Joel Edgerton is so fabulous as the Lord. Him screaming out "FRIEND!" to a fainting Gawain, as he stands at the top of the stairs in a bear suit? COME ON. All of his deliveries being so knowing, so winking, bring the weirdness to a crescendo that seems impossible following Gawain's journey. I kind of wish he'd played the Green Knight, like the poem, but Ralph Ineson is such a treat I can't really be mad.

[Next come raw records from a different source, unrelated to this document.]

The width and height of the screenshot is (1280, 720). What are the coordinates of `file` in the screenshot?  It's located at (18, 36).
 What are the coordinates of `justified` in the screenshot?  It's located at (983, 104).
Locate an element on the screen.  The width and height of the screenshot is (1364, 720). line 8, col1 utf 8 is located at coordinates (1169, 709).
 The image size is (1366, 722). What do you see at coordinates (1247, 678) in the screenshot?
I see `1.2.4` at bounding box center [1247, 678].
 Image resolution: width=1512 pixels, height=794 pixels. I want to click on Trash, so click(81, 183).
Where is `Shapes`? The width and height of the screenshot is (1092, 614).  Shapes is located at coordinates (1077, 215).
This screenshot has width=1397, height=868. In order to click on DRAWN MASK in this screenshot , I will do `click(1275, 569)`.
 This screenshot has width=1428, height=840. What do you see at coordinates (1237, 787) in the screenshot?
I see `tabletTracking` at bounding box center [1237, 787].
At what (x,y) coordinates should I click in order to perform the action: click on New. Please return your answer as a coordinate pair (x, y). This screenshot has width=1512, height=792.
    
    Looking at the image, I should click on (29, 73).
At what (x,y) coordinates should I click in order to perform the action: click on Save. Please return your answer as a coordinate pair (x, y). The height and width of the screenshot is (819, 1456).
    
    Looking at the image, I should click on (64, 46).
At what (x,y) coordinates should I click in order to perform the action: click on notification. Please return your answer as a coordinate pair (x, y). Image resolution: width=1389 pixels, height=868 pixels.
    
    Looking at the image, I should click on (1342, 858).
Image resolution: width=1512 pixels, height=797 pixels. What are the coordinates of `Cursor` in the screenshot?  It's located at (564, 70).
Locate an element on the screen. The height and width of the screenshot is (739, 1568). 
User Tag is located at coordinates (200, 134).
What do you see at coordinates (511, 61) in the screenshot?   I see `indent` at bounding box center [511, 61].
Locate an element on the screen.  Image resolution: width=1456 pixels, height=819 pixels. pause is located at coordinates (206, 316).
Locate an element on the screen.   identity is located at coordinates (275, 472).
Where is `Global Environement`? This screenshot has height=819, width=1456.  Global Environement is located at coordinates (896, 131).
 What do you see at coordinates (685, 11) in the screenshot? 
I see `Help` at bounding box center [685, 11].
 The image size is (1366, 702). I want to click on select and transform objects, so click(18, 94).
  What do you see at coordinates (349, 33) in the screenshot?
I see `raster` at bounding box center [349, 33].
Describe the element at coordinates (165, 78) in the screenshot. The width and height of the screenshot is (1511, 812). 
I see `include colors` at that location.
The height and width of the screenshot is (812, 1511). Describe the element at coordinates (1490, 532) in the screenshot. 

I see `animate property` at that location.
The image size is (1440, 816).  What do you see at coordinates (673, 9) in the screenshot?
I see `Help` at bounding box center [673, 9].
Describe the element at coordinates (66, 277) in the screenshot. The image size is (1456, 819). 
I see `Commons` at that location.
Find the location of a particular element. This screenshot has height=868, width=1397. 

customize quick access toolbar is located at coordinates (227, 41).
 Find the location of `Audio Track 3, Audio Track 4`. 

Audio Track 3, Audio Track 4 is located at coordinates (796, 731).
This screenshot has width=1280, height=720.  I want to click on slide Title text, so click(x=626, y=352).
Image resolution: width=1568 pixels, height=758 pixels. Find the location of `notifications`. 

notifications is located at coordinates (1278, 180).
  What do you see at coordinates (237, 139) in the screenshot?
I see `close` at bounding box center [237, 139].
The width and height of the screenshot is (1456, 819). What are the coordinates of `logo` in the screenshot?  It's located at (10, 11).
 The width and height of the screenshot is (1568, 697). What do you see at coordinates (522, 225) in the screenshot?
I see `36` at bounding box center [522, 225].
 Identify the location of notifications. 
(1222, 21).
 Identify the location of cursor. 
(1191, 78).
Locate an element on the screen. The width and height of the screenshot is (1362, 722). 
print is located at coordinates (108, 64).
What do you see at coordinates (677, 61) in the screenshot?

I responded a lot more to the landscape of the film this time around, too. And then I learned it was shot entirely in Ireland! Not anywhere we'd actually gone, but, you know. I've been in that country now so it feels like I know it. (This is sarcasm. Mostly it's just neat to 1) realize I was conceivably near those incredible locations and 2) know that even a wee country like Ireland is so big you can spend time there and not see remotely all of it.) But I also connected to the landscape in an emotional way. This movie is deeply lonesome. Loneliness is a feeling I used to be terrified and ashamed of in myself but now I almost enjoy it, especially when I'm in the woods or just away from man made things. The feeling of being in nature by myself is so comfortable now. Deep breaths, fresh air, new sights and smells. Just me. I found myself yearning for Gawain's journey of self-discovery a bit tonight, but mostly I wanted to go for a long walk. Maybe in a couple of months when I can stand to be outside again.
Dev Patel is a gift. Visually and emotionally, what an incredible performer.
I have so much work ahead of me on this one. I knew what it was going to be a few weeks ago when a well-meaning friend sent me a brand new artform knowing that I am a glutton for punishment.
Fabric on styrofoam and MDF


Takeaways:
-This is a Japanese artform known as kinusaiga. Patchwork without sewing. When I knew I was going to do this piece, I started ferreting away scraps of fabric from student projects that otherwise would have been thrown out plus raiding my not inconsiderable fabric hoard at home. I used over 40 different fabrics. It took soooo long.
-This is a film I want to touch when I watch it. The fabric in particular. The incredible storytelling just in the various pleating techniques (primative pleats! then smocking! then knife and complex box pleating!). This felt like the perfect way to celebrate it.
-This is a film that, I think, is a lot about growing up and taking on what scares you and face your failures. I have a lot of hangups about textile arts. I am a crummy sewist. Even where I do okay, I just don't enjoy it. And as I gear up to walk away from costume design, I still feel like I need to prove myself before I go. This feels like a lovely small way to do that. That took a bloody long time. Haha
-I will absolutely be revisiting this form. I could find so little in the way of "how to" information on kinusaiga. I kind of just figured it out as I went. What little I found was like, "do a sailboat!" and I said, 'absolutely not!'. Maybe I'll do something simpler next time. HA. Not bloody likely.
Next week, he's Hans Christian Andersen, Andersen that's he! A Danny Kaye classic.
I hope you had a lovely Christmas holiday and that you kept your head, physically and otherwise.